We fully appreciate Huck’s growing awareness of Jim’s humanity only by knowing how savage his times were. To cite one quick example: When Aunt Sally asks Huck whether “anyone” had been killed in a steamboat accident, Huck answers “No ’m. Killed a nigger.” Using “slave” here would distort the meaning of the conversation.

We can alter novels to produce happier results—in To Kill a Mockingbird a mixed-race jury could acquit Tom, as a Wall Street Journal reader protested; in The Call of the Wild Buck, the Nietzschean super-dog, could bite some Japanese tourists instead of killing Indians; or in Native Son Bigger Thomas could kill a black maid. But by compromising our artists’ greatest achievements we cut ourselves off from their instruction. We think we know better than they—the arrogance at the heart of stupidity and the reversion to barbarism.

The self-barbarization that has been afoot for decades may have influenced Congress’s recent preference for reading the Constitution in abridged rather than in its full form. However laudable the idea of beginning this session of Congress with a reading of the Constitution, the lackluster execution diminished the exercise. The Constitution creates no cakewalk government. It forces difficult choices for a self-governing people, as we strive to live under the law and not our whims. This is why the founders regarded the republican (small “r”) form of government the one most demanding in moral and intellectual character. Did the founders not agonize over the compromises involving slavery? By glossing over the issue, did not the House fall short of the Founders’ boldness and their humility and their republican virtue?

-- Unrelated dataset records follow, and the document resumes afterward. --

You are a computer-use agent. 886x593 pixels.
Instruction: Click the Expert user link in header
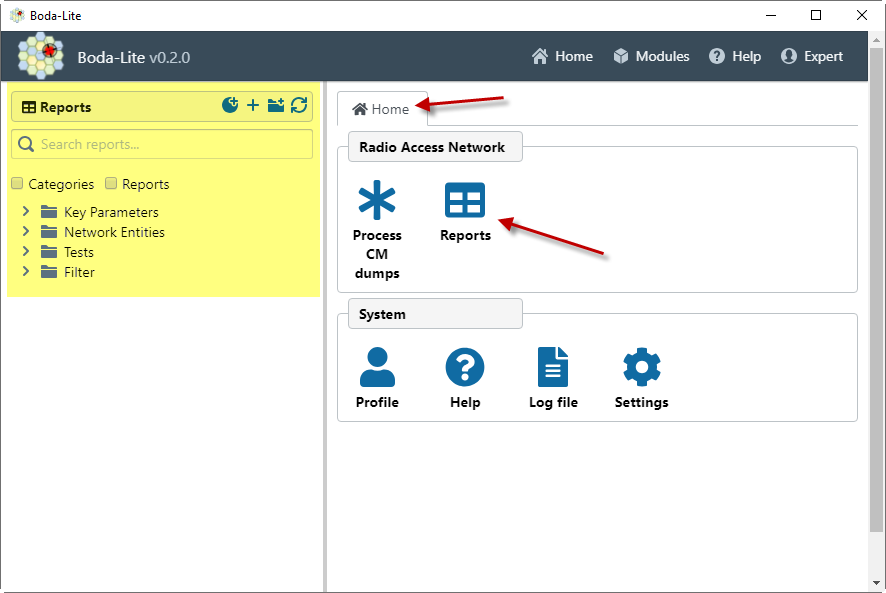tap(812, 56)
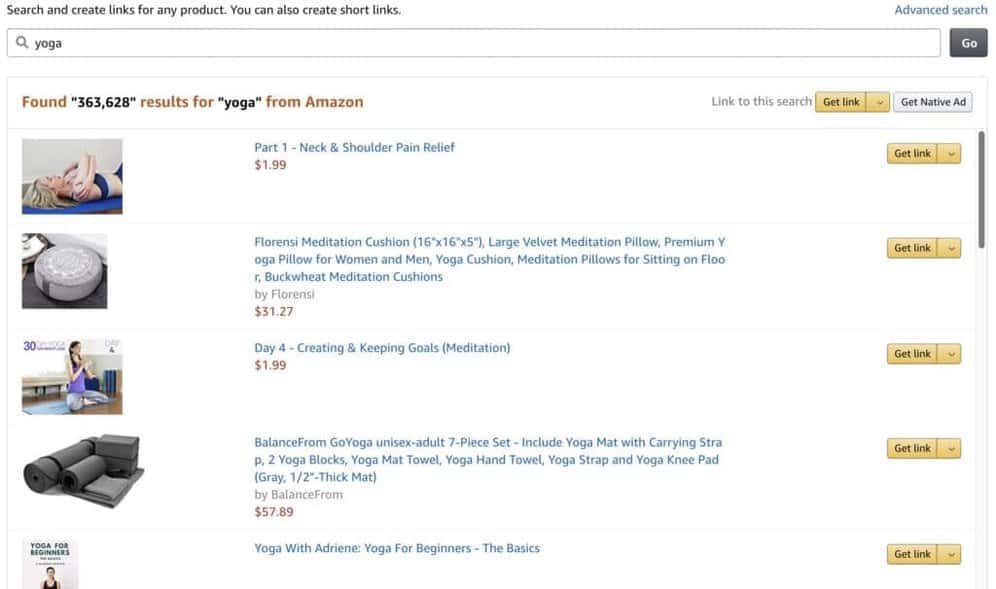The height and width of the screenshot is (589, 996).
Task: Click the yoga search input field
Action: (480, 43)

Barbarism occurs not just when we are too violent but also when we are too mild or, to use the word properly, slavish. Barbarism today is most likely through silence. The failure to read the entire, original document was such a silence.

The greatest of the compromises within the Constitution is over slavery and the counting of “other persons” (understood to mean slaves) for purposes of representation—the oft-misunderstood 3/5 clause. Since the 13th Amendment abrogated this passage, the House members omitted its reading.

What defenders of the Constitution (not the least Frederick Douglass) emphasized was that the original Constitution does not mention the word “slavery.” The Constitution actually points the way toward the means of its abolition in a unique clause that cannot be amended (Article V, along with the equal representation of states in the Senate). Even the so-called “fugitive slave clause” (far more odious than the 3/5 clause) does not actually affirm a right to slavery. The states could have abolished slavery on their own, just as they might have enabled women’s suffrage (which New Jersey did briefly).

The statesmanship of the founder of the Republican Party, Abraham Lincoln, halted the growth of the “barbarism” of slavery (his party actually used that term) and therefore threatened its future existence. He used constitutional means, such as an Emancipation Proclamation that freed slaves only in the Confederacy, as an exercise of his war-making authority. Total abolition would require the 13th Amendment.

By stigmatizing the sin of slavery (but not the slaveholder), Lincoln preserved the Union and the founding. In a speech in Columbus, Ohio Lincoln warned about those who would “blow out the moral lights around us” through their indifference and bring about the eternal darkness of barbarism. Our politicians and intellectuals today speak up for barbarism when they remain silent about our “better angels.”

Ken Masugi is a Fellow of the Ashbrook Center and a professor in Ashland University’s Master of American History and Government program.